=== Task ===
Produce as output only the lines below starting at the line with "Identify the click" and continuing through the line with "BARN (340, 27)", each one exactly as written.

=== Data ===
= Beginning of Section =

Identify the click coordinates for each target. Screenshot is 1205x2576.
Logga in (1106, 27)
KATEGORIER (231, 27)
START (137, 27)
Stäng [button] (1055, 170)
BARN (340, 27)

= End of Section =
= Beginning of Section =

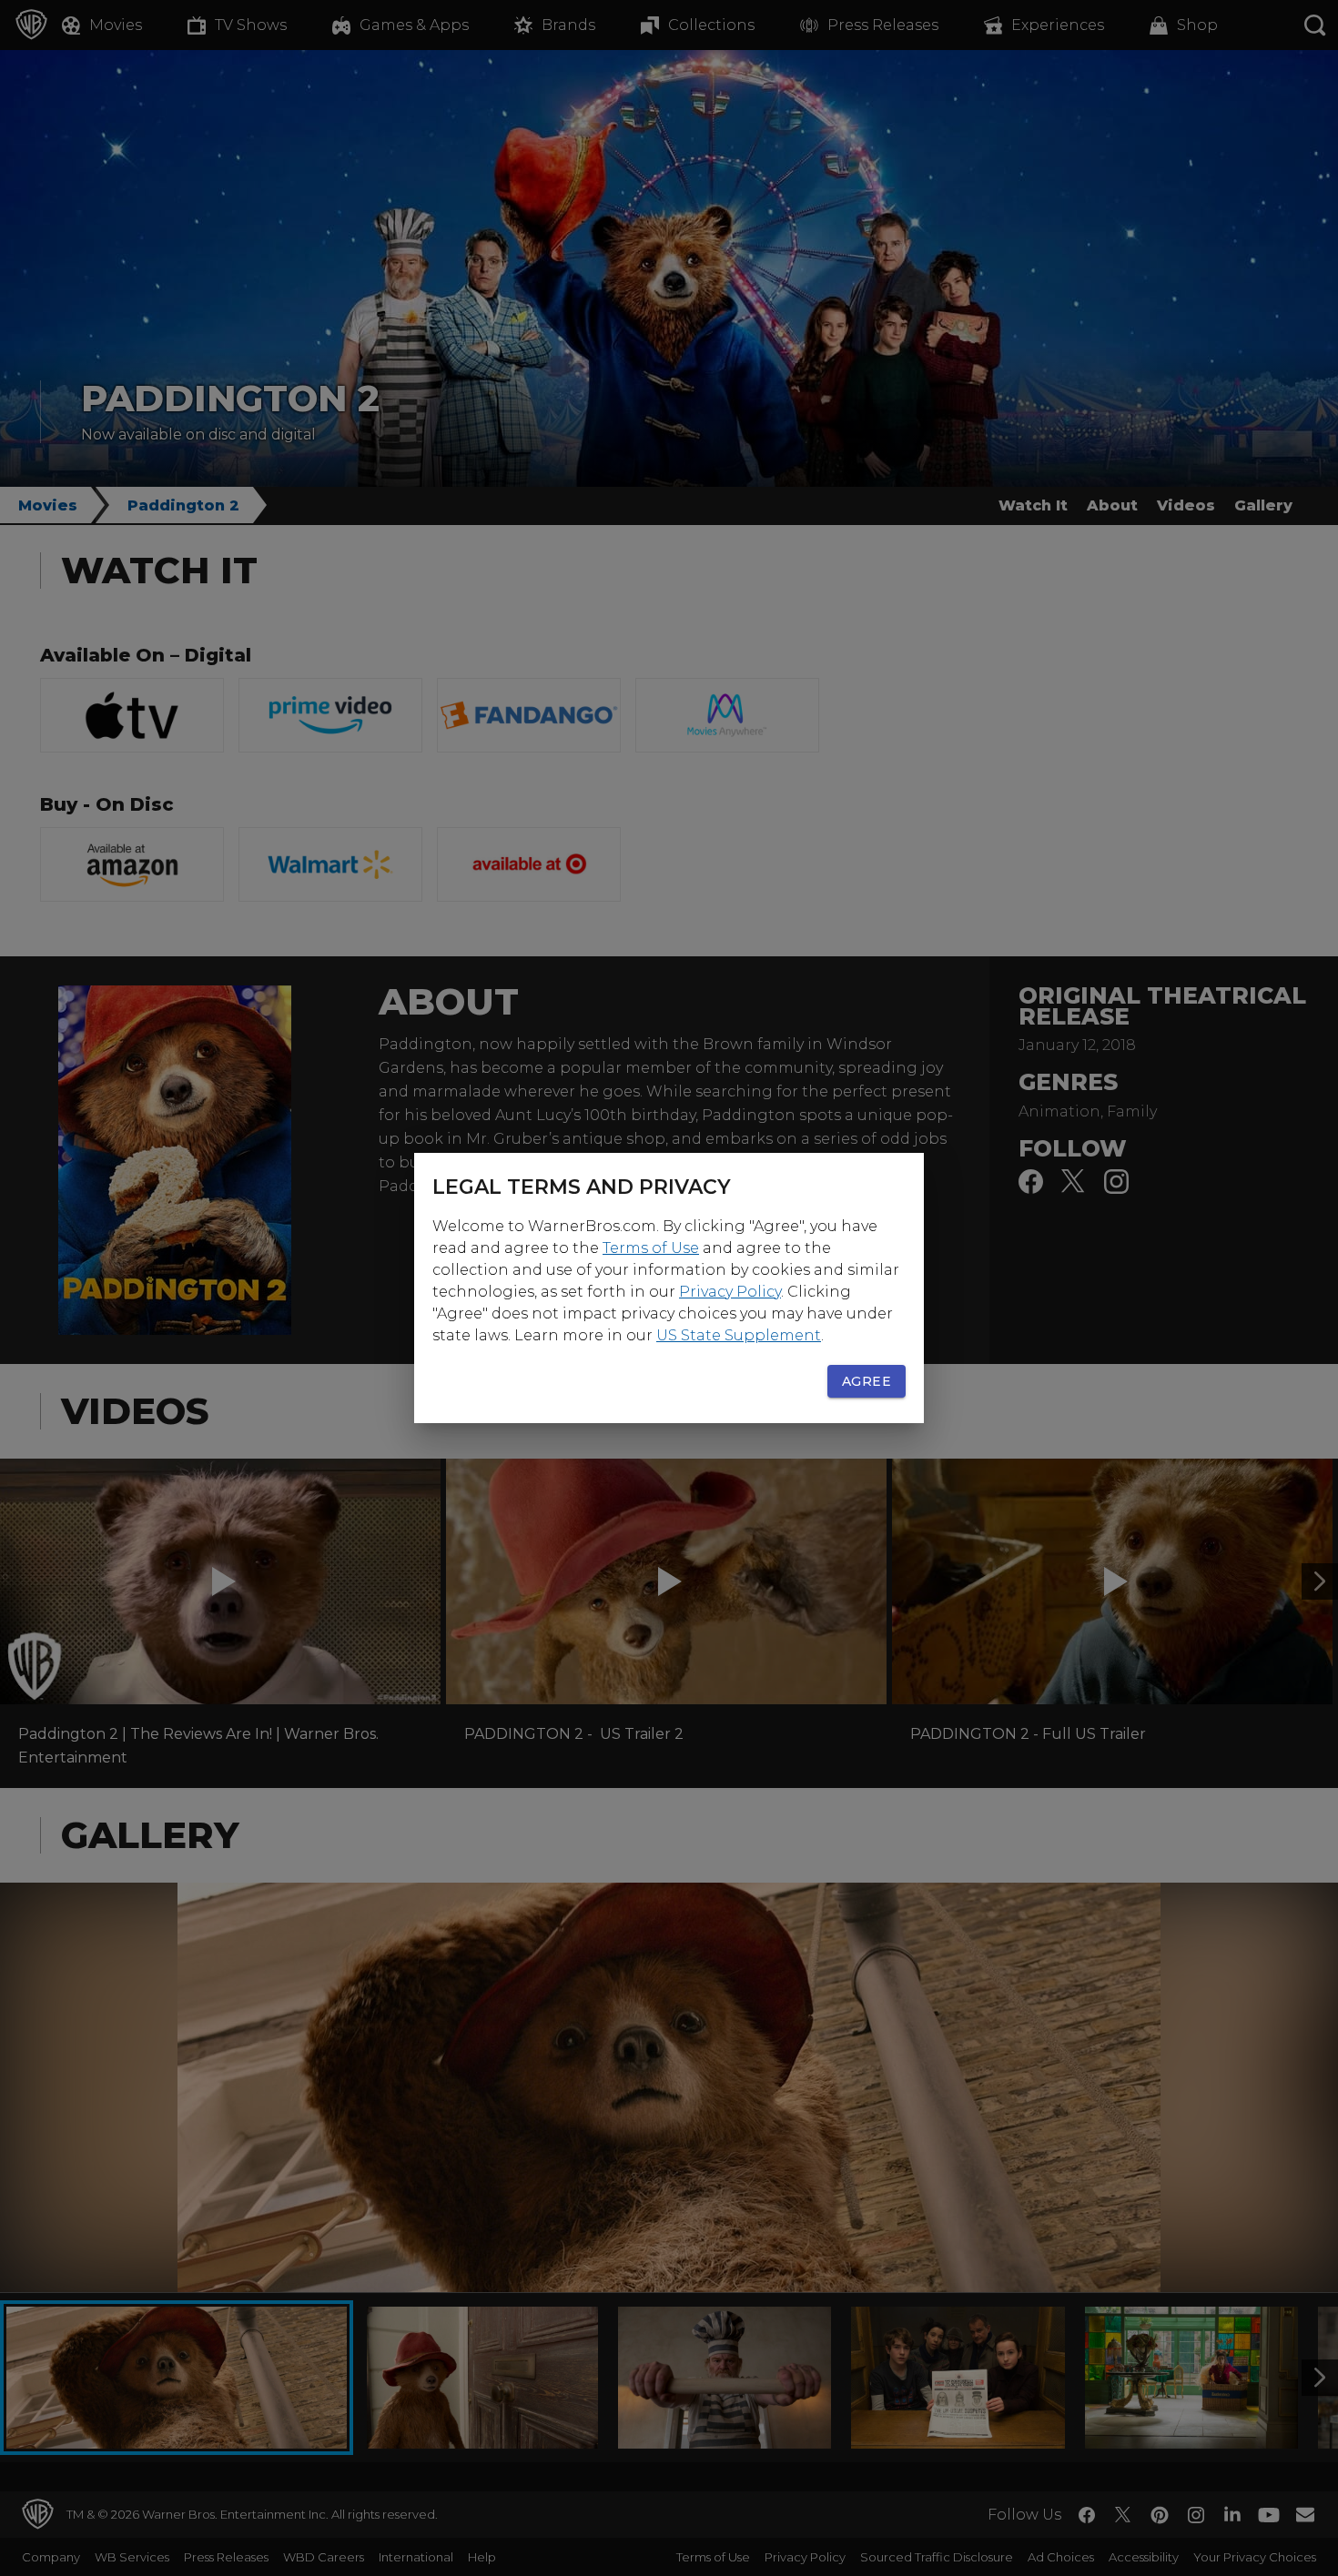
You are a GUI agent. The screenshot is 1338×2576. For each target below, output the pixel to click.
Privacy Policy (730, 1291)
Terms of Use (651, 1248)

= End of Section =
= Beginning of Section =

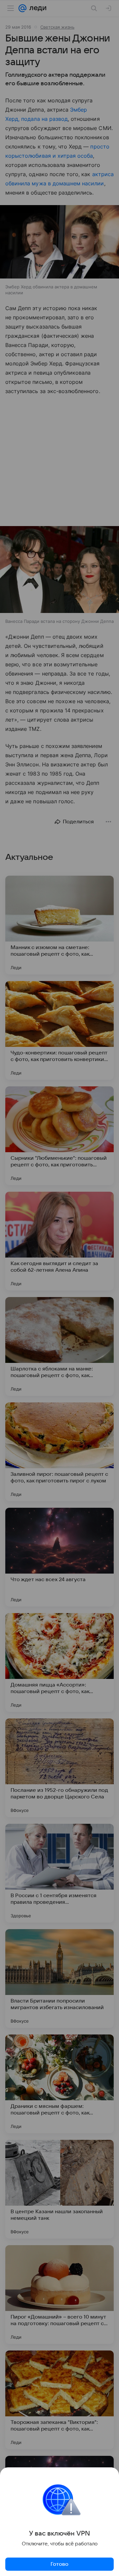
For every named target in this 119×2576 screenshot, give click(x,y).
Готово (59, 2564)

= End of Section =

=== Completed exercise ===
Identify the click coordinates for each target. Screenshot is 1205x2576.
Logga in (1106, 27)
KATEGORIER (231, 27)
START (137, 27)
Stäng [button] (1055, 170)
BARN (340, 27)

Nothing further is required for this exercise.